Revenue slipped 7.4 per cent year-on-year (YoY) to S$273.6 million. Earnings per unit came in at 0.48 Singapore cent, compared with a loss of 1.28 Singapore cents in FY24. The manager declared a distribution per unit of 1.25 Singapore cents for the July-to-December period, taking the full-year payout to 2.23 cents, up 8.3 per cent. The books close on 3 Feb 2026, with payment slated for 10 Mar 2026.
By segment, commercial assets—One Raffles Place, OUE Downtown Office and Mandarin Gallery—generated S$173.9 million in revenue, down 8.3 per cent YoY, while hospitality assets—Hilton Singapore Orchard and Crowne Plaza Changi Airport—contributed S$99.7 million, 5.9 per cent lower. Net property income fell 6.2 per cent to S$219.6 million, reflecting the December 2024 divestment of Lippo Plaza Shanghai.
Total finance costs dropped 17.6 per cent to S$87.8 million after the trust refinanced higher-cost bank loans with lower-coupon green notes. Fair-value losses on investment properties narrowed to S$75.8 million from S$153.6 million a year earlier.
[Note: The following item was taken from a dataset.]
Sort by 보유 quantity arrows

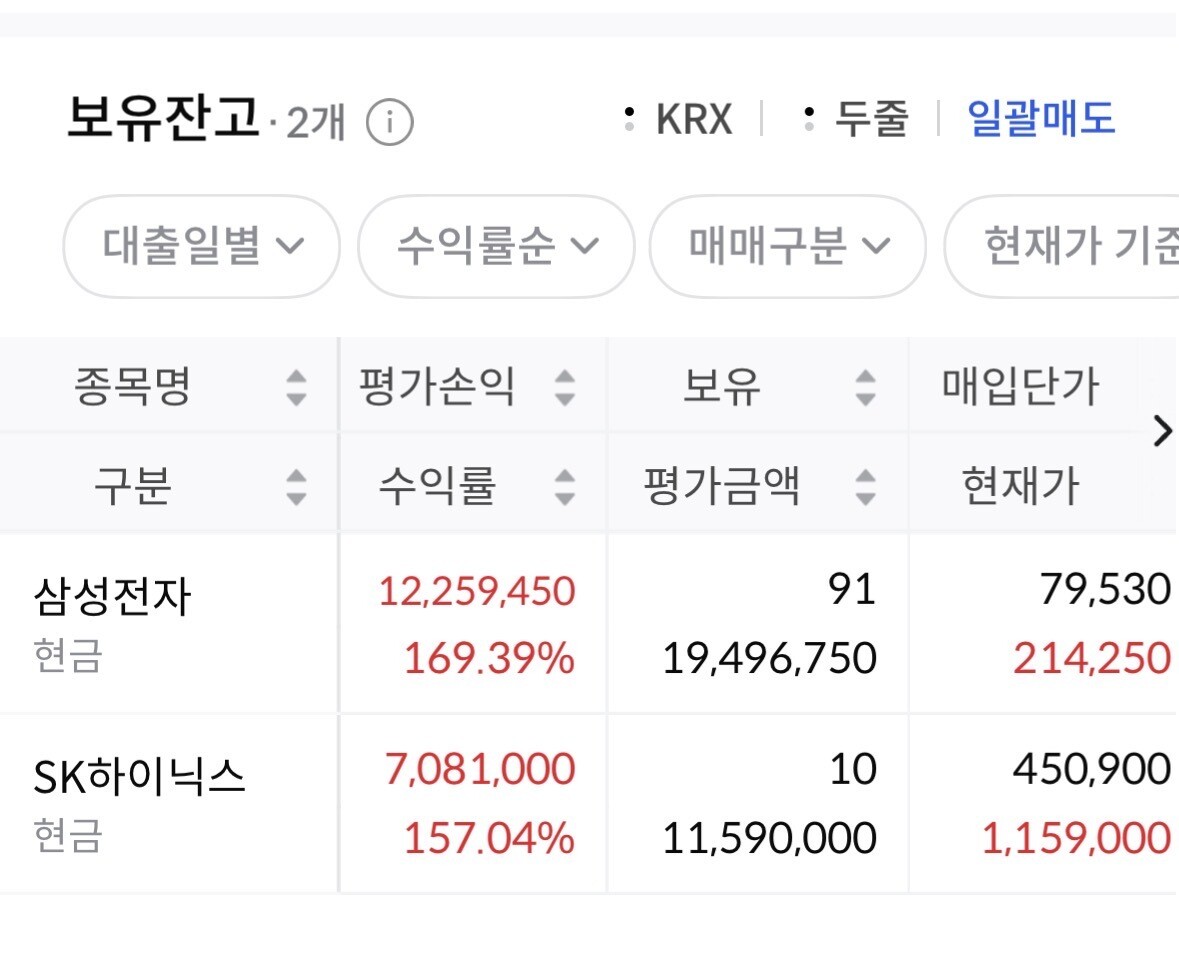point(865,387)
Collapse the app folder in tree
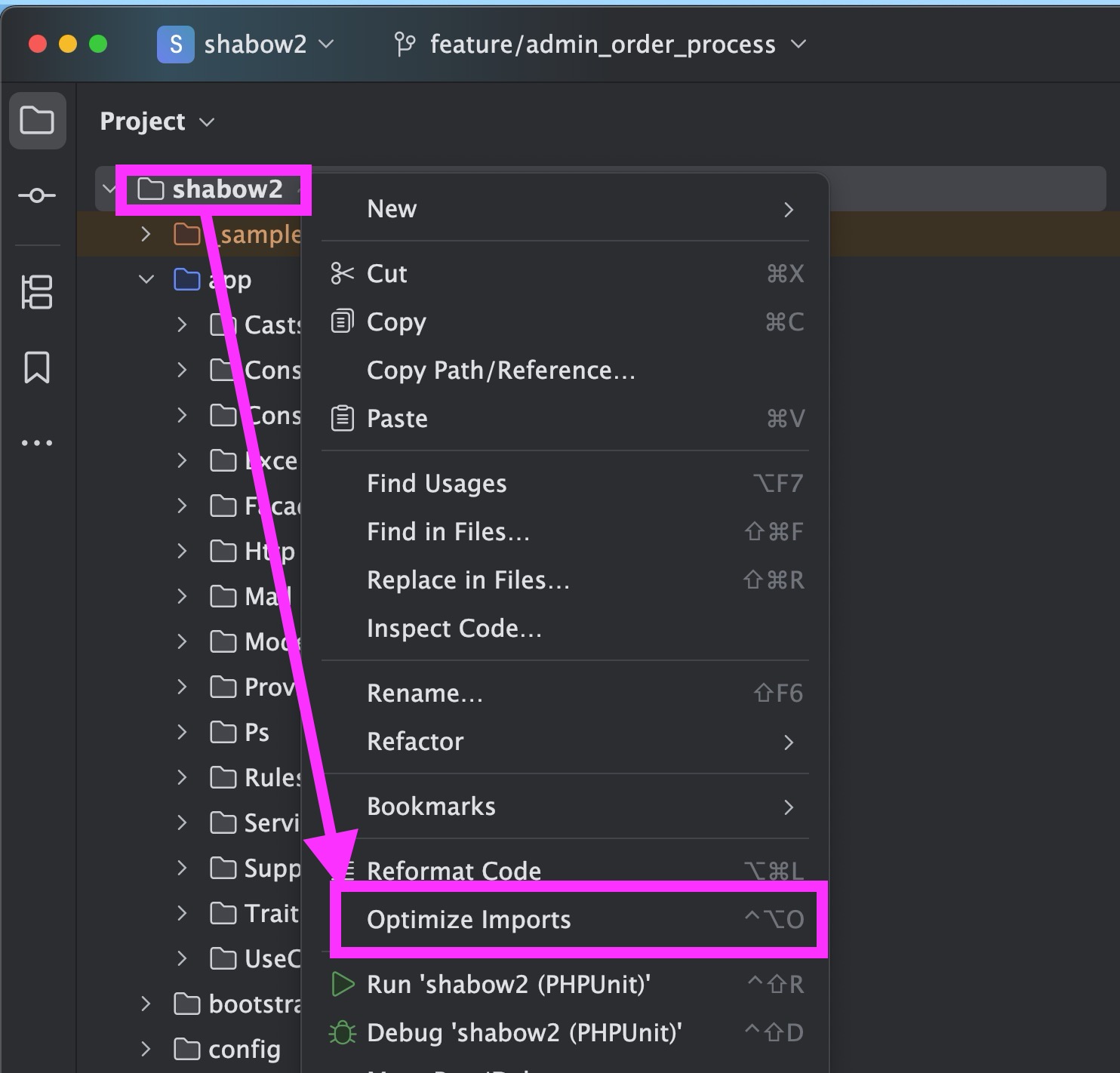This screenshot has height=1073, width=1120. pyautogui.click(x=146, y=279)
Looking ahead, the manager noted in its market outlook that tight Grade-A CBD supply and a sustained flight-to-quality trend should support office rents, while a fuller calendar of MICE events is expected to underpin hotel demand. Retail rents along Orchard Road are projected to edge up as leasing momentum continues, despite cost pressures on tenants.
Capital-management priorities include selective reinvestment of proceeds from past divestments, disciplined tenant retention strategies and continued green financing initiatives to lock in interest-cost savings. The aggregate leverage ratio stood at 38.5 per cent at year-end, with an interest-coverage ratio of 2.4 times.